Please pick out every line in the items below that contains the word "computer", and copy each of those lines.

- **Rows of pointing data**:
════════════════════

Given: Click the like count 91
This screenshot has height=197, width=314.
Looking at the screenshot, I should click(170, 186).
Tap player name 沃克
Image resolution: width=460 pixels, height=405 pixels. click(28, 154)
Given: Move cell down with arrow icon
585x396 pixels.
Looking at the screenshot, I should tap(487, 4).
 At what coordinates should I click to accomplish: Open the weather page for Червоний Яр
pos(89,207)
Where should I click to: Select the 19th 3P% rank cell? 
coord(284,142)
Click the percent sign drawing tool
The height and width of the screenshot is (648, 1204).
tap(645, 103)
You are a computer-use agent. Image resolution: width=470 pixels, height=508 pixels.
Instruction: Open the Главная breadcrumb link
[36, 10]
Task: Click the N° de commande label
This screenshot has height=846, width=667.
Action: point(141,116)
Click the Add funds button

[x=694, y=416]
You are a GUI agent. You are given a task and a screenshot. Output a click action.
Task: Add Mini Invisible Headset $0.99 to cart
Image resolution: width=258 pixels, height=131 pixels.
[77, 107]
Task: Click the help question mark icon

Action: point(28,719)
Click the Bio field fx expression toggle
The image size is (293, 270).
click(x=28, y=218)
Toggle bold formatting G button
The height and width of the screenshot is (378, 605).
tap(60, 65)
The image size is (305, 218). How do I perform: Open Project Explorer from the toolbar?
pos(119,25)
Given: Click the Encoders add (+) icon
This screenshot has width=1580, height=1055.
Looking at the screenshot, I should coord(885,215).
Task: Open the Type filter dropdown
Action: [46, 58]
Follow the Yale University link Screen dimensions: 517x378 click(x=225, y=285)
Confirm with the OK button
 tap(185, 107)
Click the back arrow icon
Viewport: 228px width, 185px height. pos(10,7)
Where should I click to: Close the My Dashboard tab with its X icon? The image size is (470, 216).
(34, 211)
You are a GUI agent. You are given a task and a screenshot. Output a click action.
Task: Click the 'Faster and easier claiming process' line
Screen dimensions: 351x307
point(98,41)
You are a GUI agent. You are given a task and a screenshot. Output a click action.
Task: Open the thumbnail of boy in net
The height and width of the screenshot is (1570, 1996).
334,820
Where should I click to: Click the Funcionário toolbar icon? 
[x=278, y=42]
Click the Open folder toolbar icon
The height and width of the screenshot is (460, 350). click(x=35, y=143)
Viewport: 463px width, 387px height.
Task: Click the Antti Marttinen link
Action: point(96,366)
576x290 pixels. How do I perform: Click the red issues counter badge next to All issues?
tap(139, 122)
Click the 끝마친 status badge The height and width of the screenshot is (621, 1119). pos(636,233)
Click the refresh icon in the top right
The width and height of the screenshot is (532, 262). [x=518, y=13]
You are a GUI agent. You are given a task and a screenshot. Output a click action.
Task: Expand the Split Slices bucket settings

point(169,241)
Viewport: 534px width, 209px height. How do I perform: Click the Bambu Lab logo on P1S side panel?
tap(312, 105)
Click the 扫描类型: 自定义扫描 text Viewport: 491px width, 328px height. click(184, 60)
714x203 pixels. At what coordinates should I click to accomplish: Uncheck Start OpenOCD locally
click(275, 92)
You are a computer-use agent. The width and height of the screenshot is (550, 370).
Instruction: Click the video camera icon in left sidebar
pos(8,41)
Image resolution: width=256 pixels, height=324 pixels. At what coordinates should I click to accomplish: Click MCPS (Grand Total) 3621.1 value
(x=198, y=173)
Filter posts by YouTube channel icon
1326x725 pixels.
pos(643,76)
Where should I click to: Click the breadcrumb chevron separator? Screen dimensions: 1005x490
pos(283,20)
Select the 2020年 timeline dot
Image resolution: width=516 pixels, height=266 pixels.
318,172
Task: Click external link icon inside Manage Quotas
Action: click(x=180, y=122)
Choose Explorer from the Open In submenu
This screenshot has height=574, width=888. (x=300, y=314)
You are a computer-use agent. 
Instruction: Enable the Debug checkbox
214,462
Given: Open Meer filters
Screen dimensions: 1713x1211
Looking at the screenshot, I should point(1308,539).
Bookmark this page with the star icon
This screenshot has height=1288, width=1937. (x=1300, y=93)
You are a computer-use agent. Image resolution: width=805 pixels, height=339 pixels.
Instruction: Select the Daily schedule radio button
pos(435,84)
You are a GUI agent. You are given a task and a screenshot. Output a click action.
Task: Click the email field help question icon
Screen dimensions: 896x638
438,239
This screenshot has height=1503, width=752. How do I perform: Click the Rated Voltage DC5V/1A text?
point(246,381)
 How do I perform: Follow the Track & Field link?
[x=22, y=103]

════════════════════

- **Answer in full**:
You are a computer-use agent. Image resolution: width=470 pixels, height=508 pixels.
You are a computer-use agent. The width and height of the screenshot is (550, 370).
You are a computer-use agent. 
You are a computer-use agent. Image resolution: width=805 pixels, height=339 pixels.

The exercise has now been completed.